The new machine, unveiled at the Los Angeles motor show, is a reworked Veloster that is very close in design to the mid-engined development car seen testing earlier this year. It is effectively an extensively reworked version of the i30 and Veloster TCR touring cars, albeit with a mid-mounted engine and designed to be made road-legal.
It is powered by the turbocharged 2.0-litre powerplant from those machines, upgraded to produce 385bhp. Because the unit does not need to meet TCR’s performance balancing rules, Hyundai been able to give the machine extra boost.
Hyundai claims the rear-wheel-drive RM19 can achieve 0-60mph in less than four seconds, and offers “race car-like” levels of performance, balance, braking and grip while retaining daily road-going capability. It has a limited top speed of around 155mph, and uses a version of the TCR car’s six-speed sequential gearbox optimised for road use.
While the RM19 being displayed in LA is powered by a racing-derived combustion engine, Hyundai says it could be fitted with electrified and full electric powertrains. Hyundai is working with Croatian firm Rimac – which it has invested in – to develop high-performance electric and fuel cell powertrains for use in future models from its N division. The planned 'halo' car is set to feature a plug-in hybrid powertrain.
Hyundai R&D boss Albert Biermann said: “The RM19 prototype is completely at home on the track, but it will also be fun just about anywhere else.
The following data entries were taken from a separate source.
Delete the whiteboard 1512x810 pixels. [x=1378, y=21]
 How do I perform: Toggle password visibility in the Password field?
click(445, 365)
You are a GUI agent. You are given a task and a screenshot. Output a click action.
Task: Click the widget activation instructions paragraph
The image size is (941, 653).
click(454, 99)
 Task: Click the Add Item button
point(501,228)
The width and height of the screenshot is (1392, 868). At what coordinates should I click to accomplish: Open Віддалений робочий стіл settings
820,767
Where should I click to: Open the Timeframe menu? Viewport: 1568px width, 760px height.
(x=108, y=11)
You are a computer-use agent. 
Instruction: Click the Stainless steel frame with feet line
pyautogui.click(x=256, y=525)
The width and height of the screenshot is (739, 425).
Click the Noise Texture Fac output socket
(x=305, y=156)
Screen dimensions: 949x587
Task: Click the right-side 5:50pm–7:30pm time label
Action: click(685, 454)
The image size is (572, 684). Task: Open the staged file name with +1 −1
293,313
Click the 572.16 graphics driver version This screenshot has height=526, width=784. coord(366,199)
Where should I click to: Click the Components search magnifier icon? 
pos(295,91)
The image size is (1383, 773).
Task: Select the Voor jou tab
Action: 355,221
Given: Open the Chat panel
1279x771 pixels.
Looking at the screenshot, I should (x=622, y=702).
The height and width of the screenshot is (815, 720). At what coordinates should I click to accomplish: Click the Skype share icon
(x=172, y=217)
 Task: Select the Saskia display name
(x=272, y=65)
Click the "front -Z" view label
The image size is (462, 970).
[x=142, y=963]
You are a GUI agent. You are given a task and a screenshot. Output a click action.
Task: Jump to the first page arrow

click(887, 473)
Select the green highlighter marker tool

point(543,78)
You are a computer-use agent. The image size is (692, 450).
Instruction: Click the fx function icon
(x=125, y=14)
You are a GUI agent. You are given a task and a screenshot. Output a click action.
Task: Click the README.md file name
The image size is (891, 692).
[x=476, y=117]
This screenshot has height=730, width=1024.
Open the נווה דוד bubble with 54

This new prototype takes the pleasure of driving to the next level of excitement, moving [Hyundai] to the prestigious area of supercar performance."
He added: “We are developing high-performance electric vehicles with Rimac as part of our effort to introduce 44 eco models by 2022.”
Thomas Schmera, Hyundai’s product boss, commented: “The RM19 sports car signals future brand aspirations for Hyundai’s high-performance N brand, solidly moving N into the prestigious arena of supercar-level performance.